# MartialTalk NewsLetter August 2004



## Bob Hubbard (Aug 22, 2004)

MartialTalk NewsLetter August 2004

Hello,
We are sending out this newsletter to update all of our registered members on whats new and possibly of interest to you in regards to MartialTalk.
MartialTalk News and Announcements:

New Server:
MartialTalk is in the process of raising funds to move to a new, higher powered server. 
We are planning on moving to our new home in early September.  There will be a short outage while we migrate the website to it's new home.
Full information and our current funding level is at http://www.martialtalk.com/forum/showthread.php?t=16187

MartialTalk SummerCamp 2004:
MartialTalk held it's first summercamp this year in Buffalo NY. Everyone that attended had a good time. 
Full information is at http://www.martialtalk.com/forum/showthread.php?t=14184

Staff and Administration changes:
http://www.martialtalk.com/forum/showthread.php?t=14698
Also, http://www.martialtalk.com/forum/showthread.php?t=12332 has some additional information.

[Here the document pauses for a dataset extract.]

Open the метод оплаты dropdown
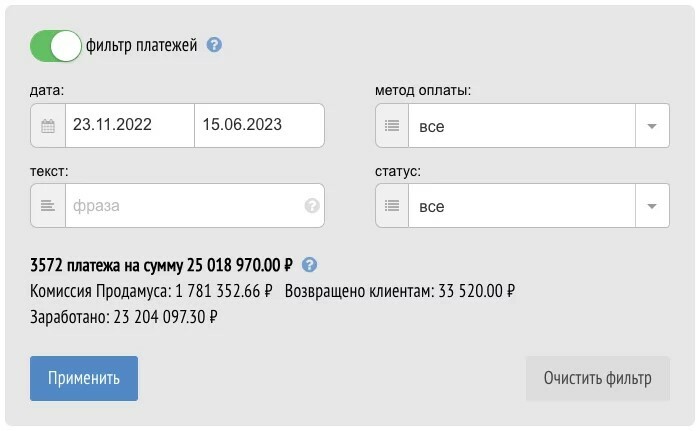The height and width of the screenshot is (431, 700). click(x=521, y=127)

MartialTalk Traffic Report:
In July 2004 MartialTalk hit a new high-water mark for traffic by serving over 1 Million pages of information!
Total visitors were 144,215, with an average of 4,652 per day. MT moved 34.17 Gigabytes of data. We are seeing an average of 15+ new users per day, and an average of 500-700 posts per day!

Premium Advertiser:
We would like to thank KarateDepot.com for their support. Please, if you are looking for quality martial arts supplies at great prices, please click on the links at the top of our forum on the KarateDepot.com banner.

MartialTalk Network News:

MartialTalk Magazine - The Fall 2004 issue is now available for everyone to read. Featuring an interview with Datu Dieter Knuttel, as well as several other excellent articles, we feel it is well worth the download.  You can also now view all of the previous issues for free.  Check out MT Mag at http://martialtalk.com/magazine

WNYMartialarts.com - For those seeking information, training or events in the Western New York area, please check out wnymartialarts.com. The original parent site for MartialTalk, WNYMA is back supporting the martial arts community of western NY.

New Mystery Site - In September, we will be launching a new website dedicated to supporting one of our main areas of interest.  Please watch the forum news for more information.

Thank you again everyone in making MartialTalk one of the best sites on the Internet.

- Bob Hubbard, Owner




You are receiving this email because you are a member of MartialTalk.com. From time to time we will send out news and updates to keep you aware of whats going on with our community. This emailing also serves to verify that the email address on file is still valid. In the event that you wish you close your account, please respond to this email from the account it was sent to, and indicate your MT username.  To Disable these emails, please check your USER CP and toggle the option.


----------



## Bob Hubbard (Aug 22, 2004)

I've heard from a few people that multiple copies were received.  My apologies for the snafu.


----------